======== KUTIPAN TEKS

Pergulatan identitas Dayak di Kalimantan Timur dengan berbagai macam kelompok etnis atau agama yang berbeda atau bahkan dengan perusahaan tersebut sampai hari ini terus terjadi. Tanah sebagai basis identitas Dayak terus digerus oleh korporasi dan juga dalam tingkat tertentu para migran (terutama Bugis dan Jawa). Akses mereka terhadap tanah semakin kecil. Di sisi lain, hampir semua ruang publik, baik ituekonomi maupun di birokrasi dan politik, dan juga di dunia akademik dikuasai oleh kelompok-kelompok pendatang ini. Akibatnya, terjadi kecemburuan sosial pada kelompok komunitas lokal (Dayak) yang sangat berpotensi konflik. Konflik di Kutai Barat antara Dayak-Bugis pada akhir tahun 2012, kasus Tidung-Bugis du Tarakan 2011, kasus Dayak-Bugis di Balikpapan 2011 dan juga kasus Banjar-Dayak-Bugis-Jawa di Samarinda 2011, lalu adalah refleksi dari endapan kecemburuan sosial tersebut. Celakanya lagi, para pendatang selalu diidentifikasi beragama Islam dan komunitas lokal (Dayak) beragama Kristen, sehingga bau konflik agama pun kadang sulit dihindari. Padahal, kalau kita berkaca pada sejarah, relasi Bugis-Dayak misalnyasudah terjalin sedemikian panjang. Banyak orang Bugis yang menikah dengan orang Dayak dan beranak pinak di sana. Ada pembagian peran antara masyarakat Dayak dan Bugis, di mana masyarakat Dayak sangat diuntungkan dengan kedatangan orang Bugis yang sebagian besarnya berprofesi sebagai pedagang.

================
======== MATERI YANG DISEDIAKAN

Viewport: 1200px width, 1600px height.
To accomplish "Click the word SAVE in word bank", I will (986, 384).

================
======== MATERI YANG DISEDIAKAN

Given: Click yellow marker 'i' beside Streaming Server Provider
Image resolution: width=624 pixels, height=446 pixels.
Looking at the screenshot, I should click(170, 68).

================
======== MATERI YANG DISEDIAKAN

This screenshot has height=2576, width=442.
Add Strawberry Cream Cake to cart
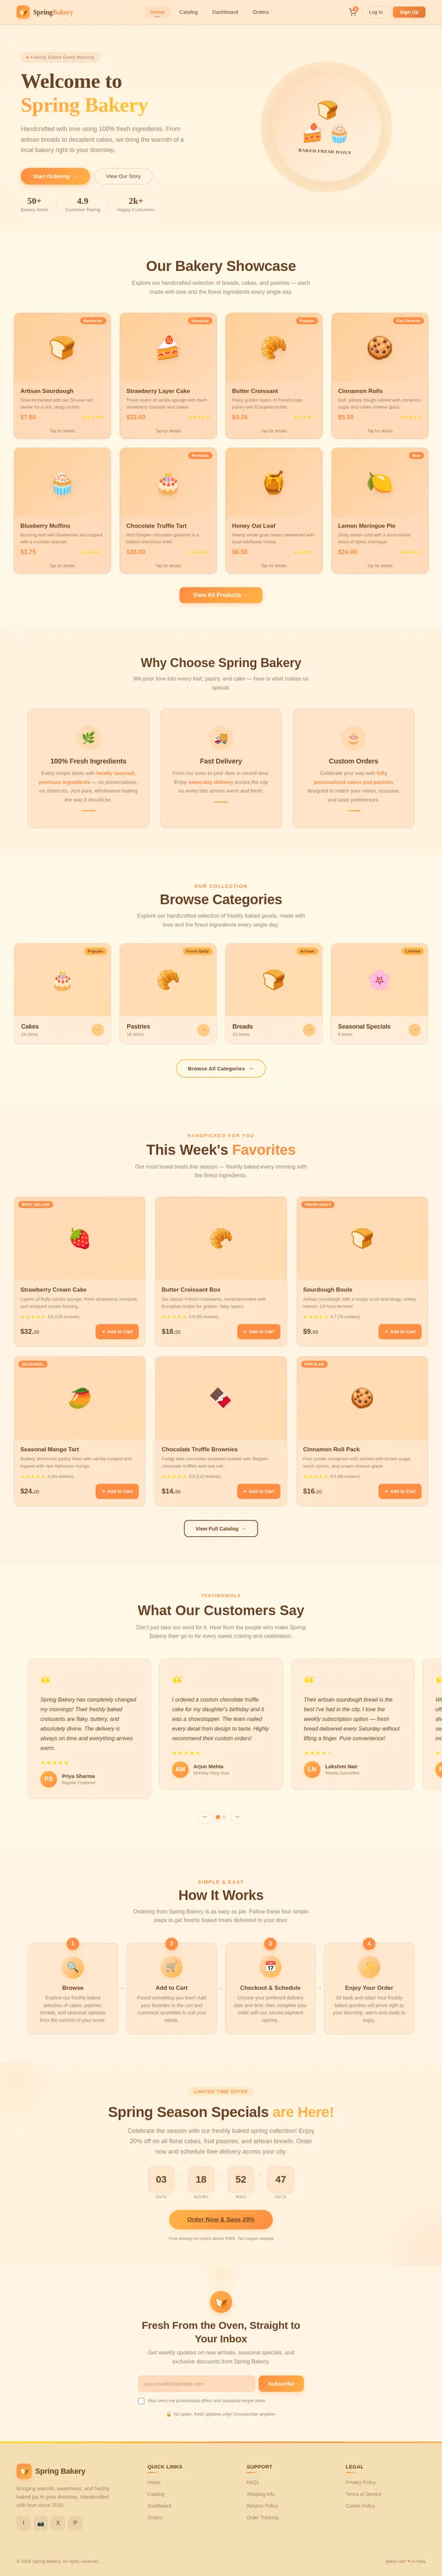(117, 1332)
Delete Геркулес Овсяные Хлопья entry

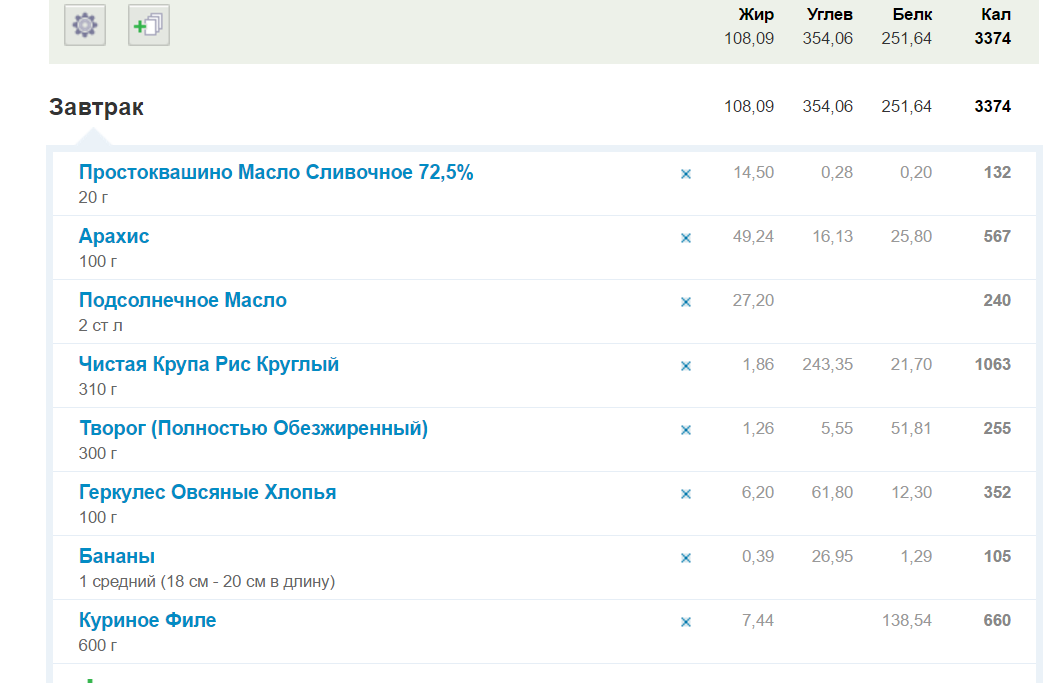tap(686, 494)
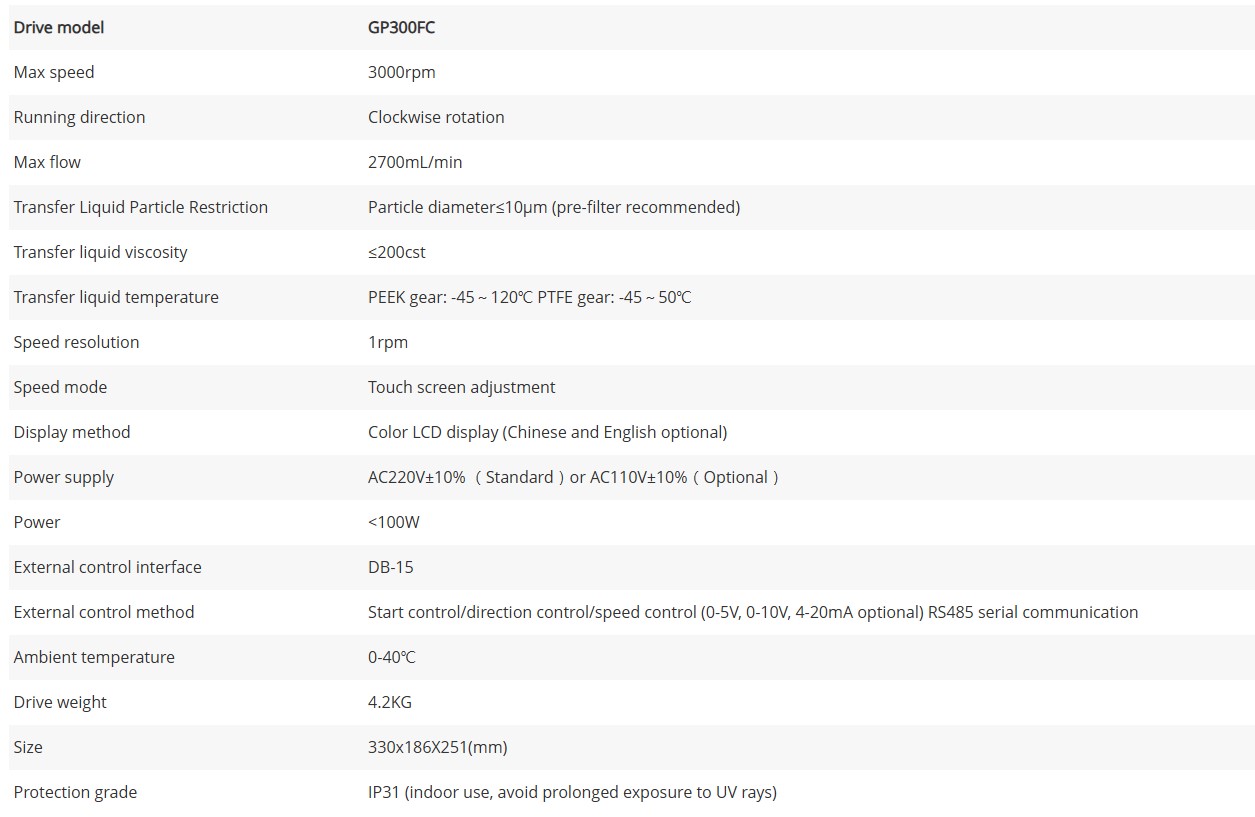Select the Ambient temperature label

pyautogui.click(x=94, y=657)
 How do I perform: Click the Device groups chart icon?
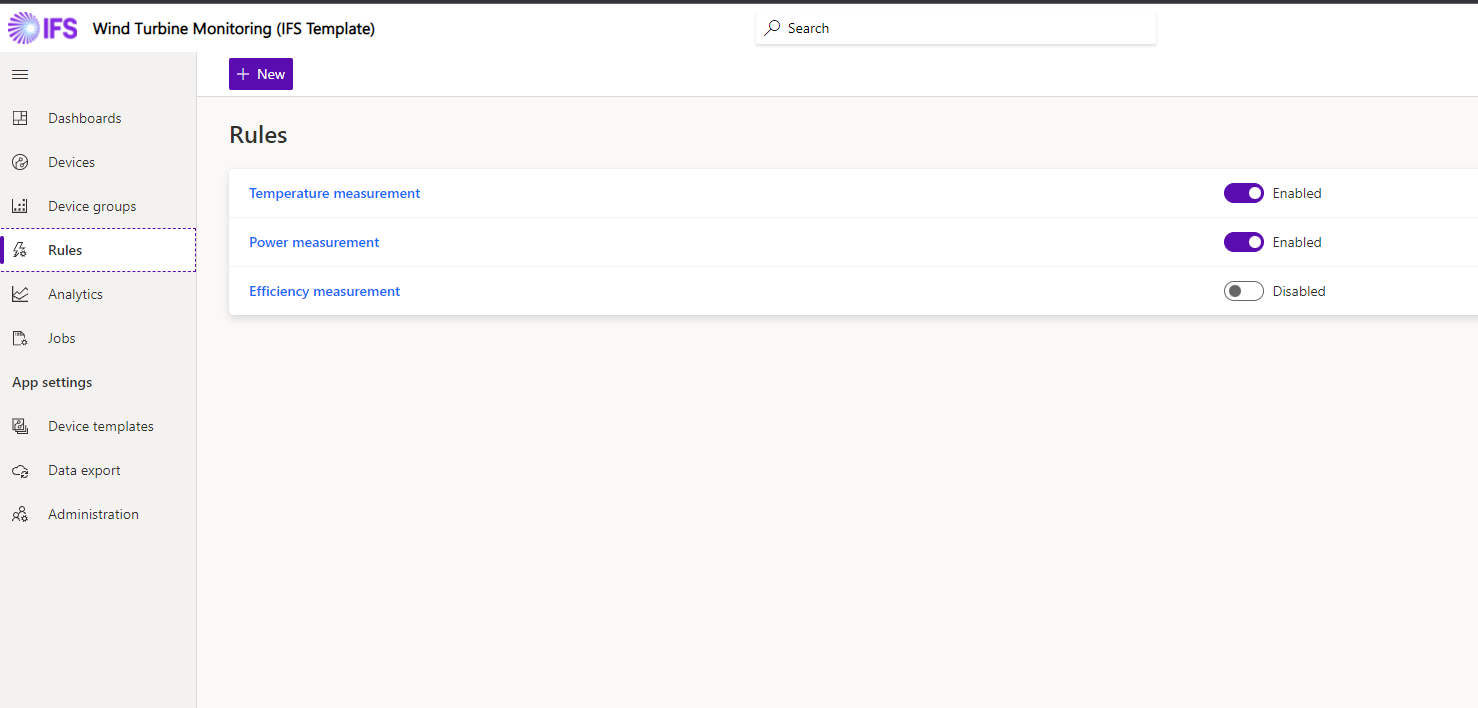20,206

================

_INSTRUKSI A_
Menurut kutipan teks, apa profesi sebagian besar orang Bugis yang datang ke tengah masyarakat Dayak?
_INSTRUKSI B_
Tolong sebutkan semua kasus konflik yang disebut dalam kutipan teks, lengkap dengan kelompok yang terlibat, tempat, dan waktunya.

_JAWABAN TUGAS A_
Pedagang.

_JAWABAN TUGAS B_
- Dayak-Bugis di Kutai Barat, akhir tahun 2012
- Tidung-Bugis di Tarakan, 2011
- Dayak-Bugis di Balikpapan, 2011
- Banjar-Dayak-Bugis-Jawa di Samarinda, 2011